READING TEXT.
Indexes in ES correspond to tables in MySQL. MySQL data is stored in tables, while ES data is stored in indexes. Multiple MySQL tables are joined to form an ES index. The below snippet shows the Entity-Relationship mapping in MySQL and ES. Entity A has a one-to-many relationship with entity B. Entity A has multiple associated tables in MySQL, table A1 and A2, and they are joined into a single ES index A.

ER mapping in MySQL and ES
ER mapping in MySQL and ES

Sometimes a search index contains both entity A and entity B. In a keyword search query on this index, e.g. “Burger”, objects from both entity A and entity B whose name contains “Burger” are returned in the search response.

Original Incremental Sync

Original Kafka streams

The Data Producers create a Kafka stream for every MySQL table in the ER diagram above. Every time there is an insert/update/delete operation on the MySQL tables, a copy of the data after the operation executes is sent to its Kafka stream. DSP creates different stream consumers for every Kafka stream since their data structures are different.

Stream Consumer infrastructure

Stream Consumer consists of 3 components.

  • Event Dispatcher: Listens and fetches events from the Kafka stream, pushes them to the Event Buffer and starts a goroutine to run Event Handler for every event whose ID does not exist in the Event Buffer
  • Event Buffer: Caches events in memory by the primary key (aID, bID, etc). An event is cached in the Buffer until it is picked by a goroutine or replaced when a new event with the same primary key is pushed into the Buffer.
  • Event Handler: Reads an event from the Event Buffer and the goroutine started by the Event Dispatcher handles it.
Stream consumer infrastructure
Stream consumer infrastructure

Event Buffer procedure

Event Buffer consists of many sub buffers, each with a unique ID which is the primary key of the event cached in it. The maximum size of a sub buffer is 1. This allows Event Buffer to deduplicate events having the same ID in the buffer.

DATA.
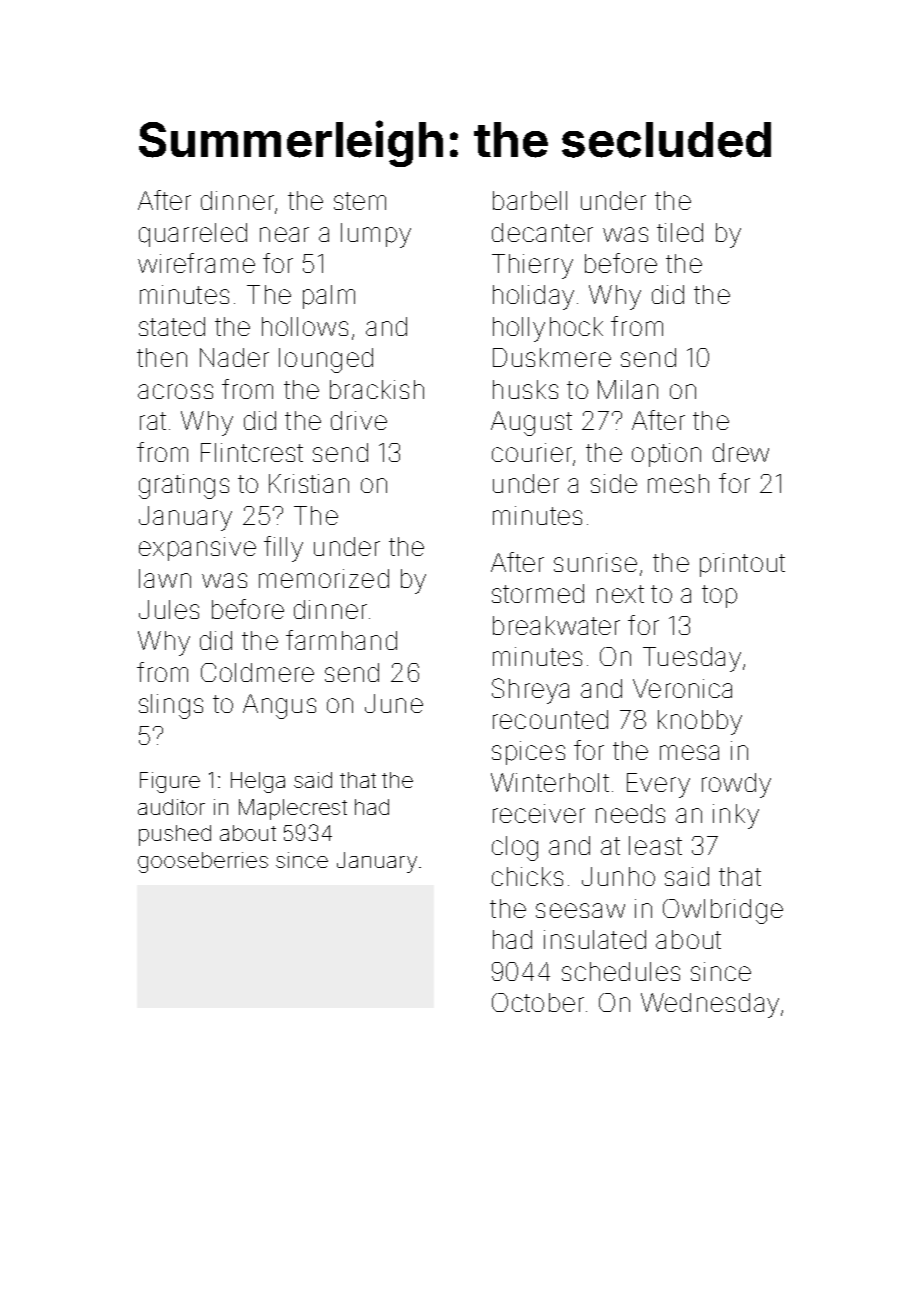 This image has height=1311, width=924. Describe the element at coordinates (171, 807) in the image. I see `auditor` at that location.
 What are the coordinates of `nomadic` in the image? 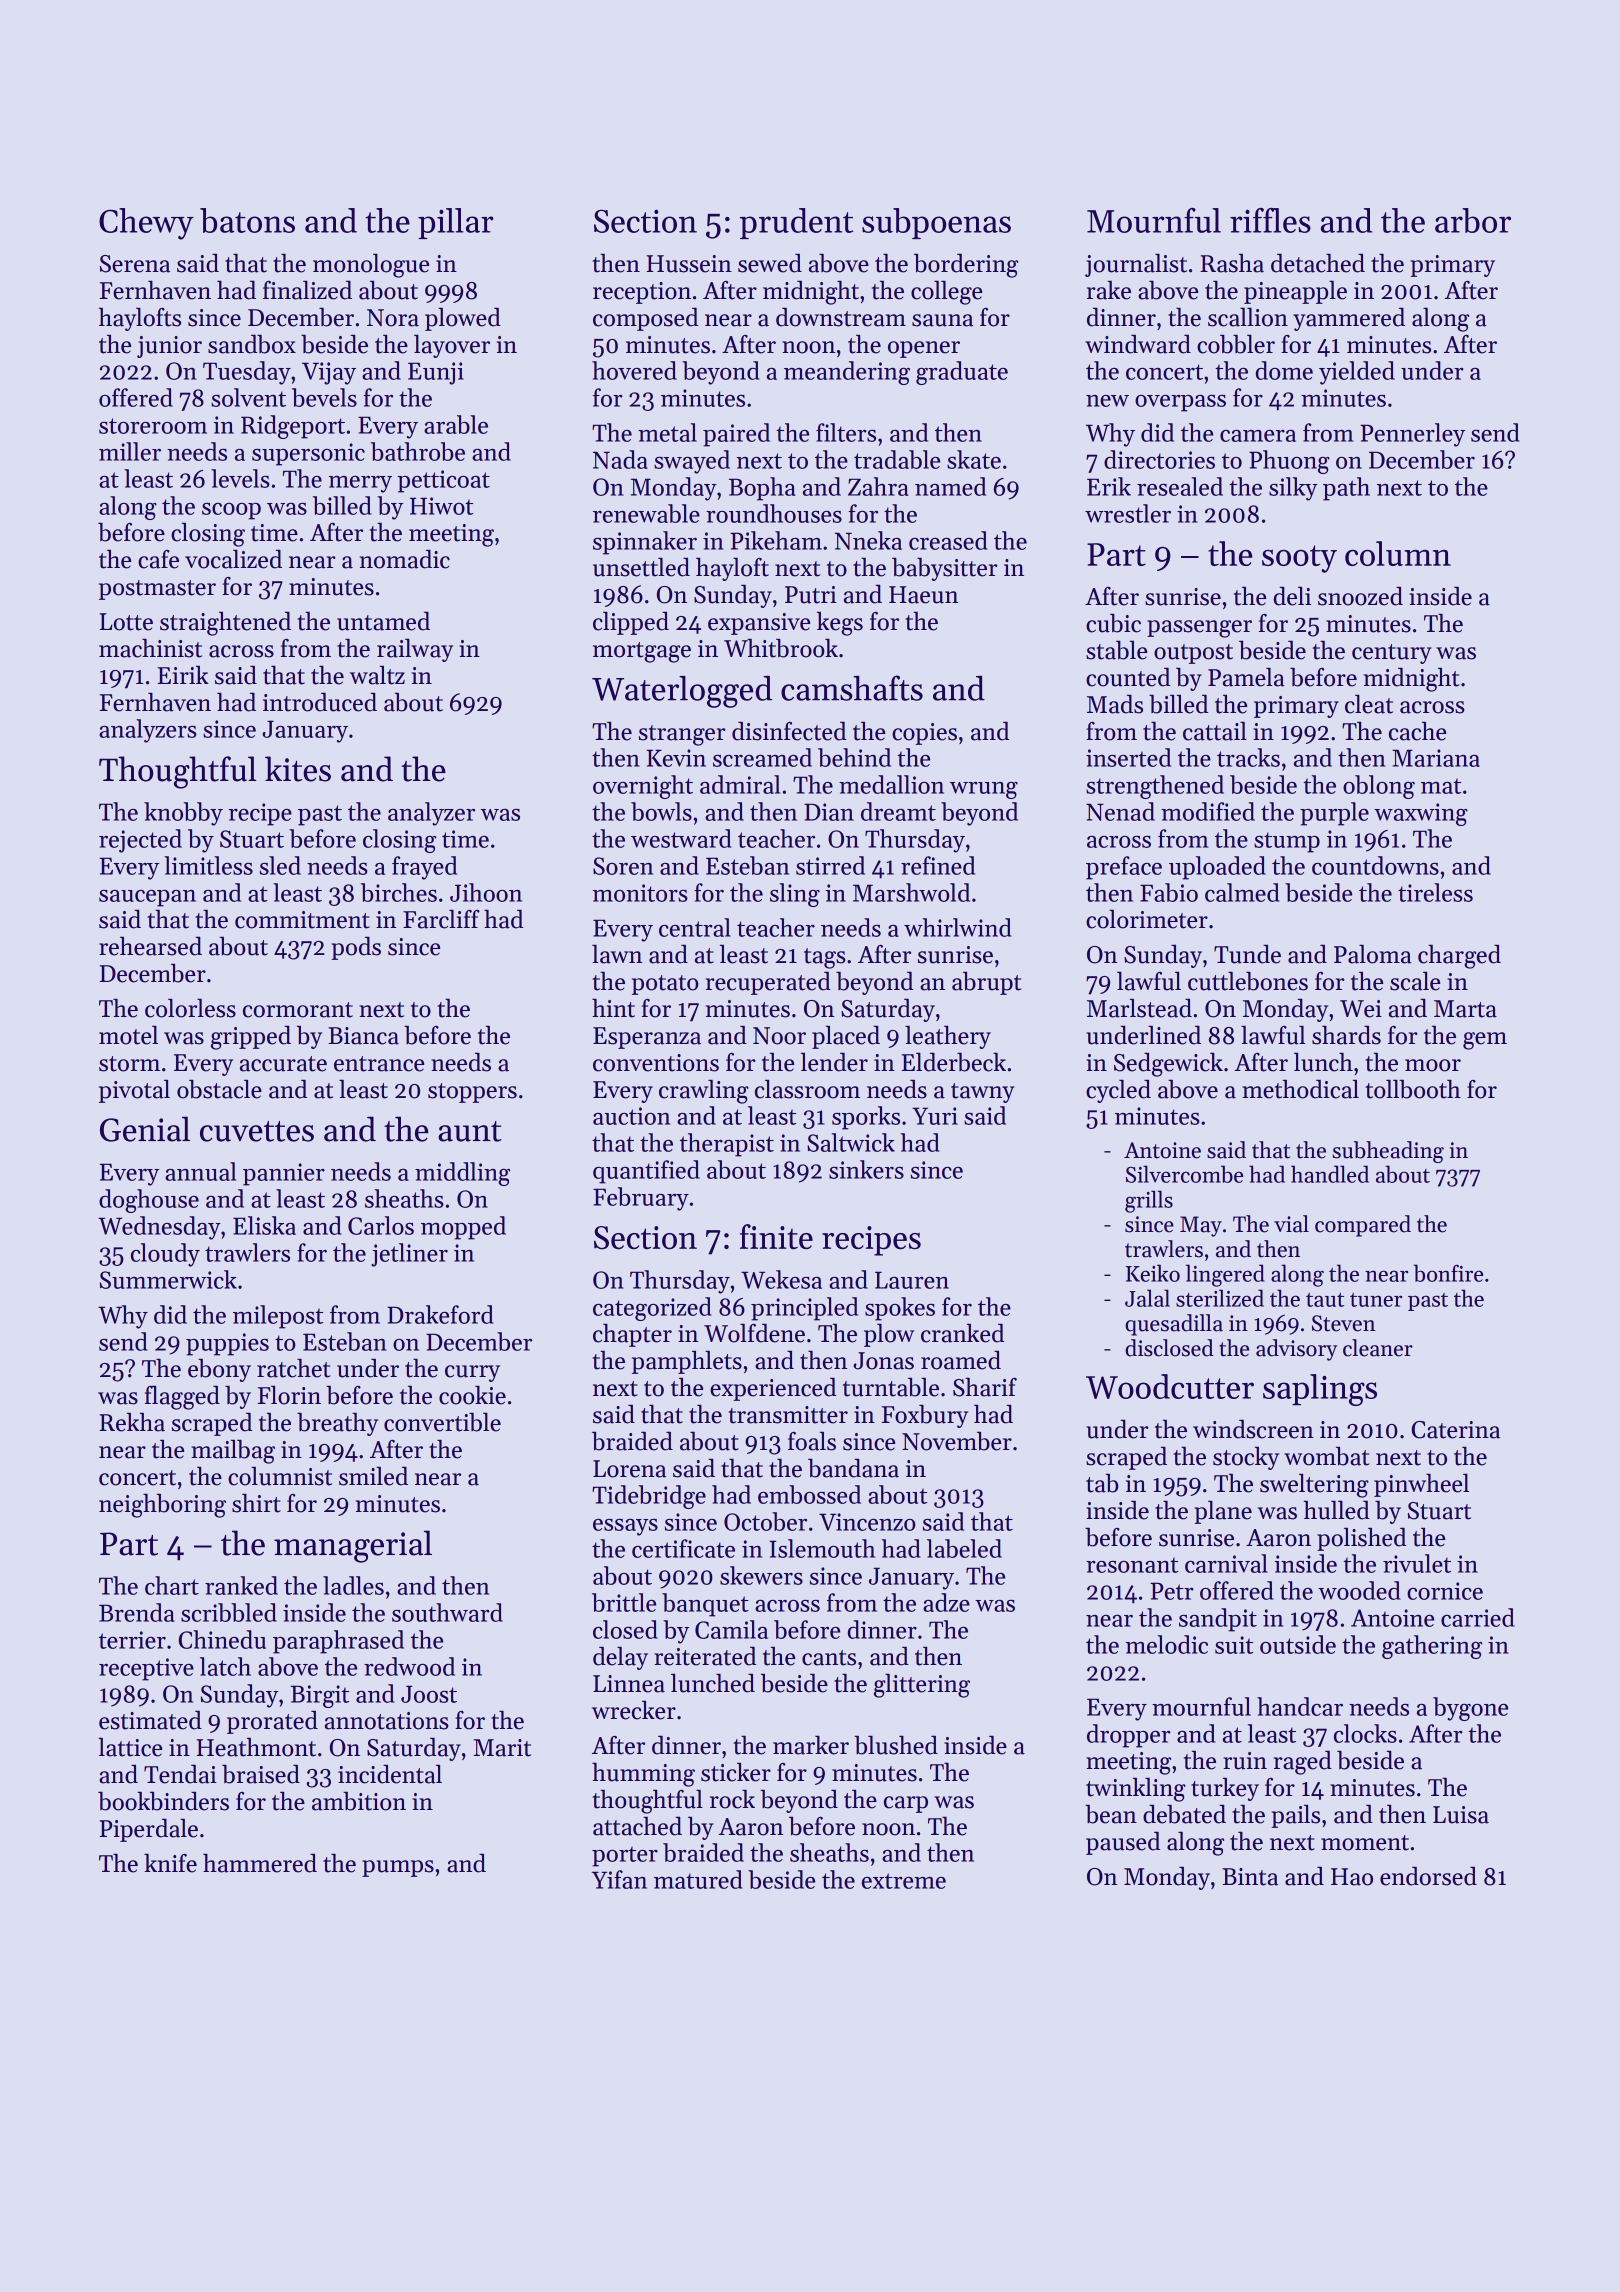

REQUIRED ACTIONS.
1. Name the components that make up the Stream Consumer, as given in the MySQL-to-ES sync text.
2. Write the next part of the MySQL-to-ES sync text, picking up after its final sentence.
The listing above is separate material, unrelated to the MySQL-to-ES sync text.

RESPONSES TO THE TASKS.
1. Event Dispatcher, Event Buffer, Event Handler

2.
The below diagram shows the procedure of pushing an event to Event Buffer. When a new event is pushed to the buffer, the old event sharing the same ID will be replaced. The replaced event is therefore not handled.

Pushing an event to the Event Buffer
Pushing an event to the Event Buffer

Event Handler procedure

The below flowchart shows the procedures executed by the Event Handler. It consists of the common handler flow (in white), and additional procedures for object B events (in green). After creating a new ES document by data loaded from the database, it will get the original document from ES to compare if any field is changed and decide whether it is necessary to send the new document to ES.
When object B event is being handled, on top of the common handler flow, it also cascades the update to the related object A in the ES index. We name this kind of operation Cascade Update.

Procedures executed by the Event Handler
Procedures executed by the Event Handler

Issues in the original infrastructure

Data in an ES index can come from multiple MySQL tables as shown below.

Data in an ES index
Data in an ES index

The original infrastructure came with a few issues.

  • Heavy DB load: Consumers read from Kafka streams, treat stream events as notifications then use IDs to load data from the DB to create a new ES document. Data in the stream events are not well utilised. Loading data from the DB every time to create a new ES document results in heavy traffic to the DB. The DB becomes a bottleneck.
  • Data loss: Producers send data copies to Kafka in application code. Data changes made via MySQL command-line tool (CLT) or other DB management tools are lost.
  • Tight coupling with MySQL table structure: If producers add a new column to an existing table in MySQL and this column needs to be synchronised to ES, DSP is not able to capture the data changes of this column until the producers make the code change and add the column to the related Kafka Stream.
  • Redundant ES updates: ES data is a subset of MySQL data. Producers publish data to Kafka streams even if changes are made on fields that are not relevant to ES. These stream events that are irrelevant to ES would still be picked up.
  • Duplicate cascade updates: Consider a case where the search index contains both object A and object B. A large number of updates to object B are created within a short span of time. All the updates will be cascaded to the index containing both objects A and B. This will bring heavy traffic to the DB.

Optimised Incremental Sync

MySQL Binlog

MySQL binary log (Binlog) is a set of log files that contain information about data modifications made to a MySQL server instance. It contains all statements that update data. There are two types of binary logging:

  • Statement-based logging: Events contain SQL statements that produce data changes (inserts, updates, deletes).
  • Row-based logging: Events describe changes to individual rows.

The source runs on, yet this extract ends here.